On Vampires, Zombies, and Supreme Court Justices

After noting a substantial decline in public esteem for the Supreme Court, as measured in opinion polls, Burt Likko wonders what it means:

The canary looks a little woozy to me. It’s certainly not dead yet and there is no reason for despair, but something isn’t as it ought to be. Aren’t we, as a culture and as a people, losing something precious when our attitudes towards the bench shift so much in the span of a single generation?

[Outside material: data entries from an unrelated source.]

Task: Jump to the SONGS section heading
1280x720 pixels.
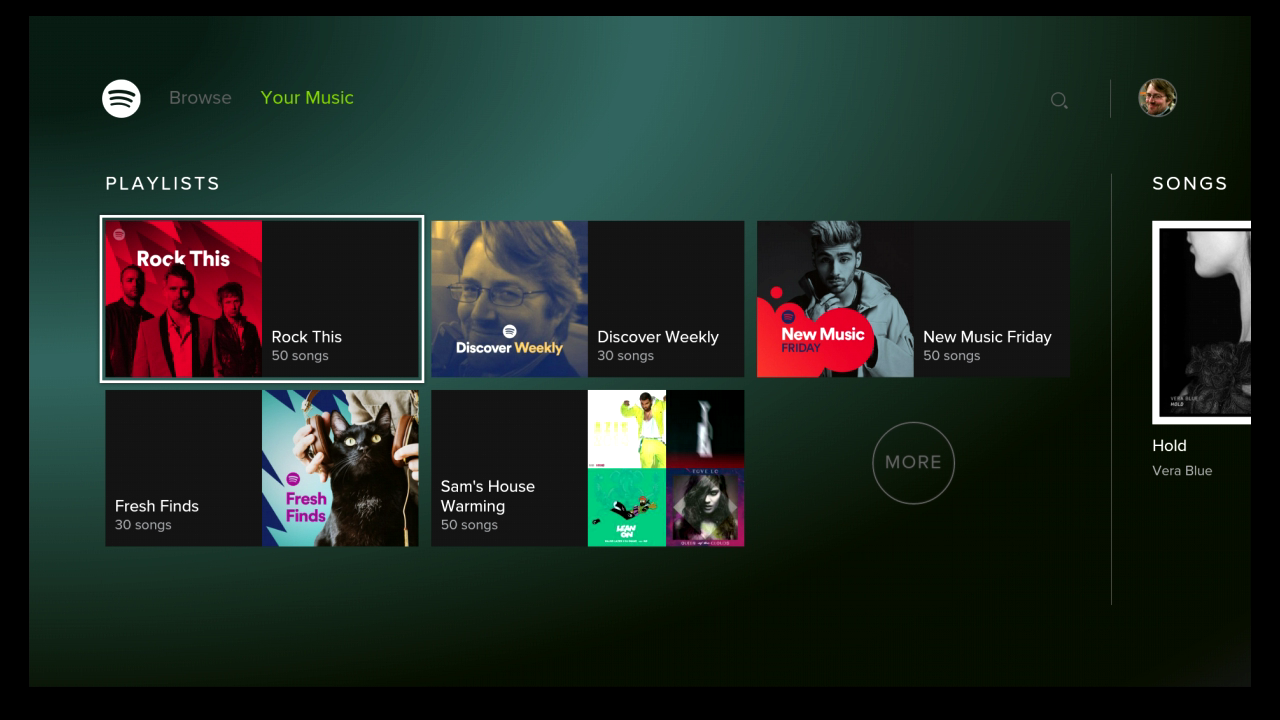Action: point(1189,184)
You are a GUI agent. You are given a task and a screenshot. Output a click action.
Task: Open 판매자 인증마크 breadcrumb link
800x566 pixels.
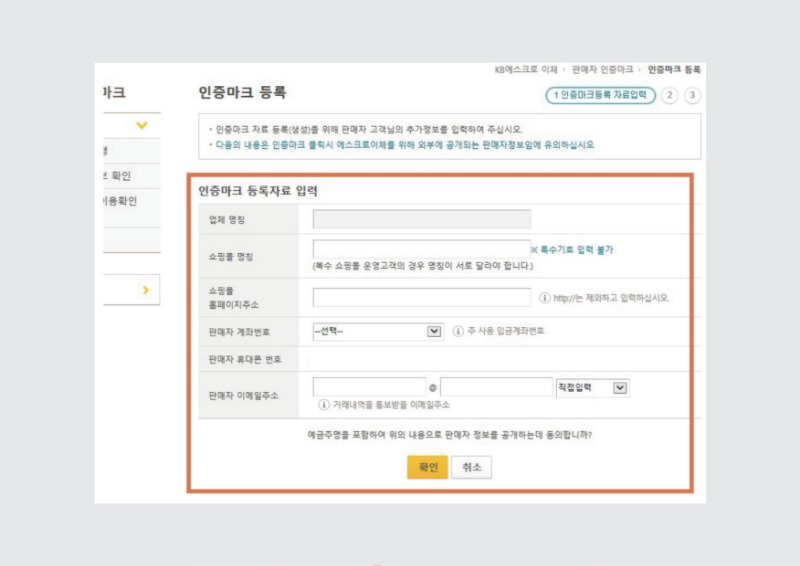pyautogui.click(x=602, y=70)
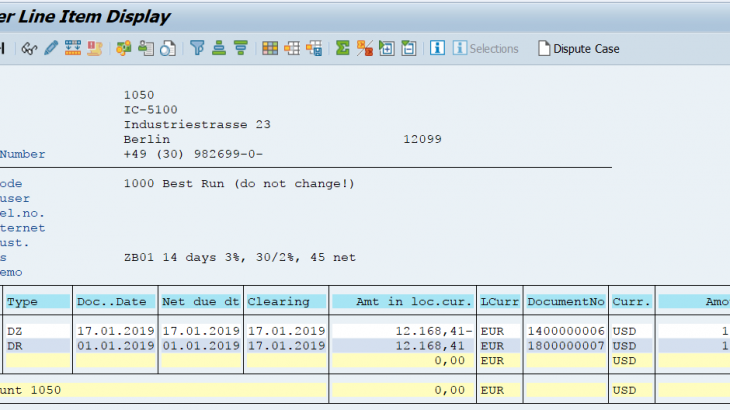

“No reason to despair”? If he says so, but here’s an intermediate draft of unreasonable despair: It wasn’t just Bush v Gore, and it wasn’t just the narrowly political nature of Bush v Gore, and it wasn’t even the contradiction between the supposed strict constitutionalism of conservative judges and their deemed necessary resort to a less than strict, arguably extra-constitutional interventionism. Originalism becomes self-undermining, since in the end it’s the purest form of legal positivism, and tends to produce absolute confrontations between need and practice, natural justice and formal justice, exigency and ideal. Bush v Gore was pure exigency and defined as such – in other words the self-falsification of the rule of law. It completed the comprehensive exposure of the arbitrariness and insufficiency of the constitutional system, as the Court called upon and irrevocably spent 200 years of traditional deference. The conduct of the Court furnished just one element in the vast self-satire that that election produced, but it’s a crucial one, since the decision of the court is one of the main ways that the god of the American secular religion, the mysterious Popular Sovereign, speaks. When we no longer hear Her, or believe we do, the system is rubbish, hardly fit for recycling. The Conflict Formerly Known as the War on Terror and the rest of the ’00s up to this very day continued a descent into post-constitutional governance, which the fetishists of the Constitution are implacably determined to hasten. West Wing becomes Veep. Obamessiah turns into the psychopathic janitor-in-chief. A figure like Mitt Romney – open fraud, an ambulatory non sequitur whose nonsensical emptiness is his main redeeming quality – becomes theoretically electable as Head of State and Government. The words “citizens united” come to mean “citizenship annihilated,” we wait for the economy to vote for or against itself to no known purpose, and at every crisis the mask slips away further, revealing nothing at all in the foreground, beyond it a coven of vampires (“them”) amidst a mass of zombies (“us”). To continue functioning at all, the system will have to finish discarding itself, likely to the applause of those few who even notice.